• What you should do
In the data below, find the line containing "The height and width of the screenshot is (1218, 812)." and the line containing "Given: Enable the Can Exceed checkbox", then reproduce them and every line between, exactly. Omit pictures.

Dataset extract Block Start

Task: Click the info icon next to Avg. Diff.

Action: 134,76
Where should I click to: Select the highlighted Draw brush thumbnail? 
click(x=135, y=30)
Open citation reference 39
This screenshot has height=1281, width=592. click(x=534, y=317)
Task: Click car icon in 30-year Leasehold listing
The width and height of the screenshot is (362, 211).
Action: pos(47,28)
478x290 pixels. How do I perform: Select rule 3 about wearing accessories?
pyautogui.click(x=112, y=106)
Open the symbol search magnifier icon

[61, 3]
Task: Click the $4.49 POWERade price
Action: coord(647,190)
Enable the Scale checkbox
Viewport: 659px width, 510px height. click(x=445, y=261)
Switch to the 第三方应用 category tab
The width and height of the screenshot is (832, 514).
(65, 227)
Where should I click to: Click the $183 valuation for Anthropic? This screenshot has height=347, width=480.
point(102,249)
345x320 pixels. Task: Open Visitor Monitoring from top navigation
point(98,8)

Dataset extract Block End
Dataset extract Block Start

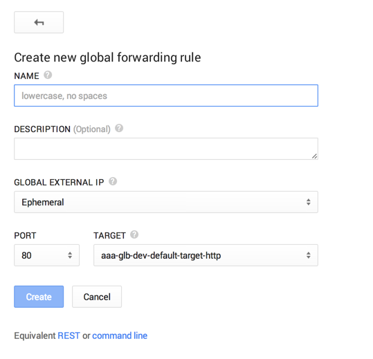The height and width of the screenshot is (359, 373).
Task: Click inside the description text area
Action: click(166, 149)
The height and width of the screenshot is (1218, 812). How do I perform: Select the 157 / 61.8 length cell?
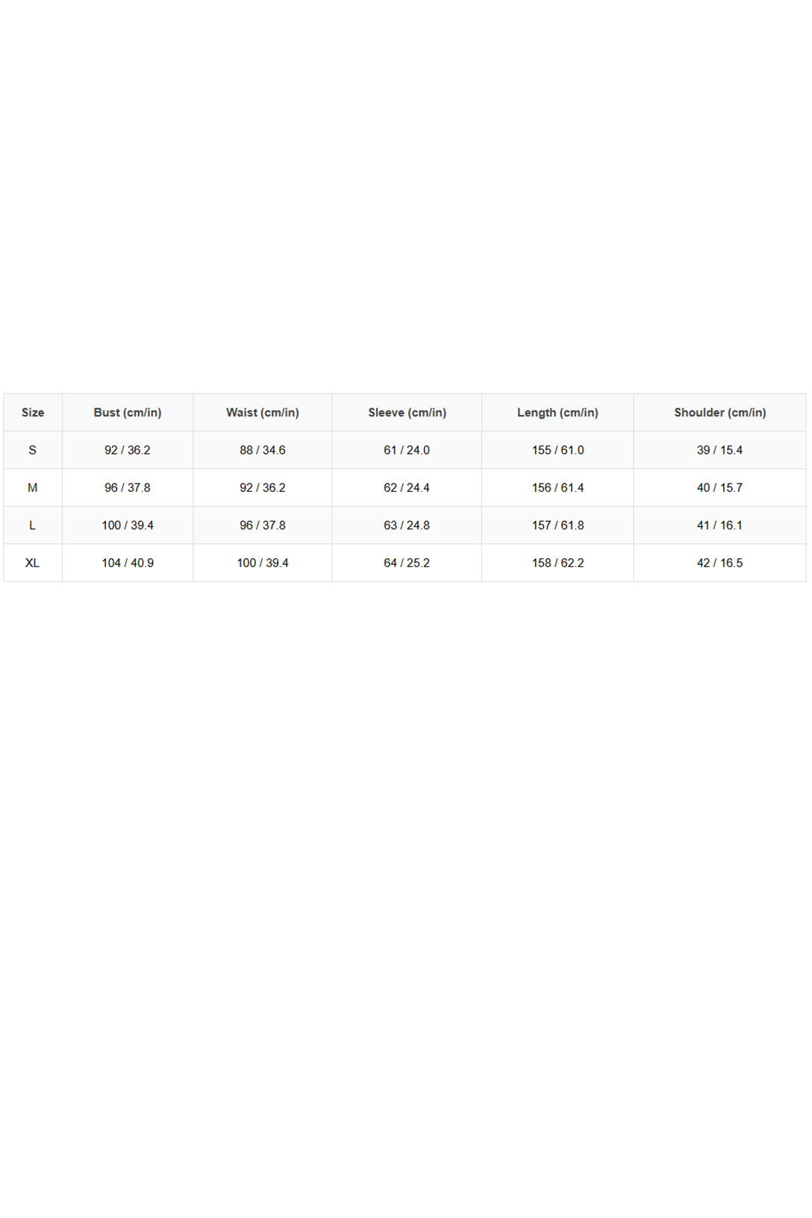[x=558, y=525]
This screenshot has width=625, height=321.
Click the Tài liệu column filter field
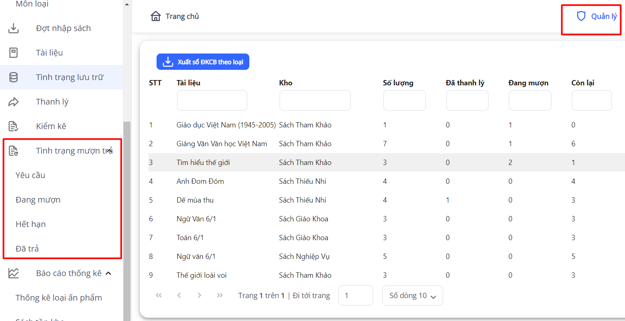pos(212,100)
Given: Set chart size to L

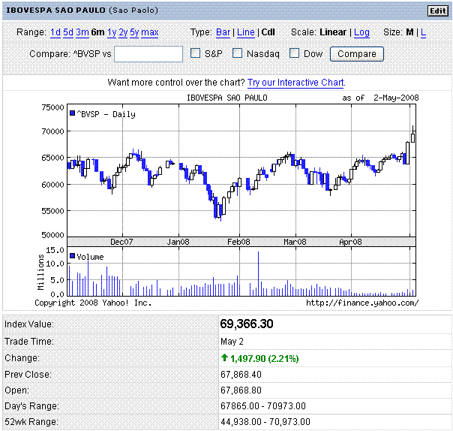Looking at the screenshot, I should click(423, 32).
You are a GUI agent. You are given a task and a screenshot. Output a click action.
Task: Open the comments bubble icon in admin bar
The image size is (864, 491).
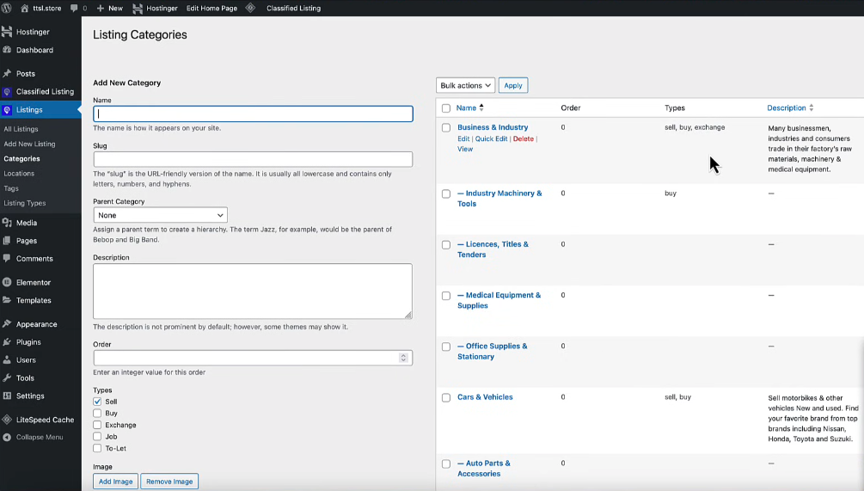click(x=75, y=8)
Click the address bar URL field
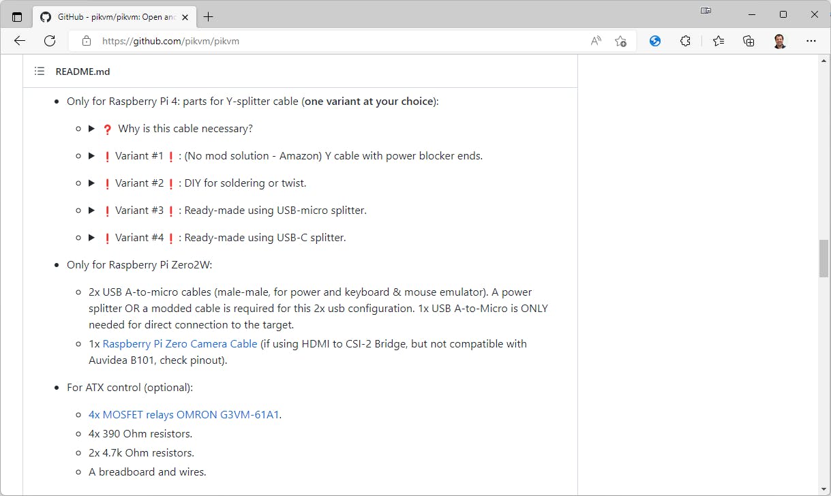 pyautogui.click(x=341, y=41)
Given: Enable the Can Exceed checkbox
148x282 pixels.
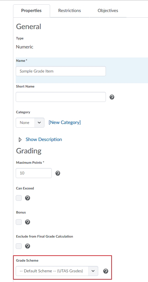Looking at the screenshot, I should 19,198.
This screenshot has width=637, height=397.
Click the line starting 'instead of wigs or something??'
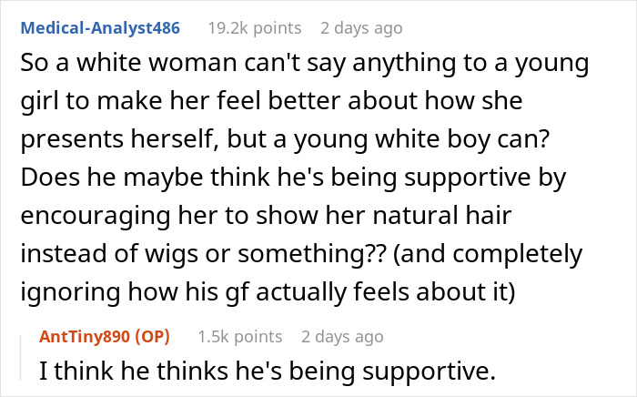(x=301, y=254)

Dataset extract Block End

• Exercise answer
The height and width of the screenshot is (1218, 812). How do I perform: Select the 157 / 61.8 length cell?
[x=558, y=525]
This screenshot has width=625, height=321.
Click the Tài liệu column filter field
pos(212,100)
Given: Set chart size to L

Looking at the screenshot, I should click(423, 32).
You are a GUI agent. You are given a task and a screenshot. Output a click action.
Task: Open the comments bubble icon in admin bar
The image size is (864, 491).
click(x=75, y=8)
Click the address bar URL field
 pyautogui.click(x=341, y=41)
Given: Enable the Can Exceed checkbox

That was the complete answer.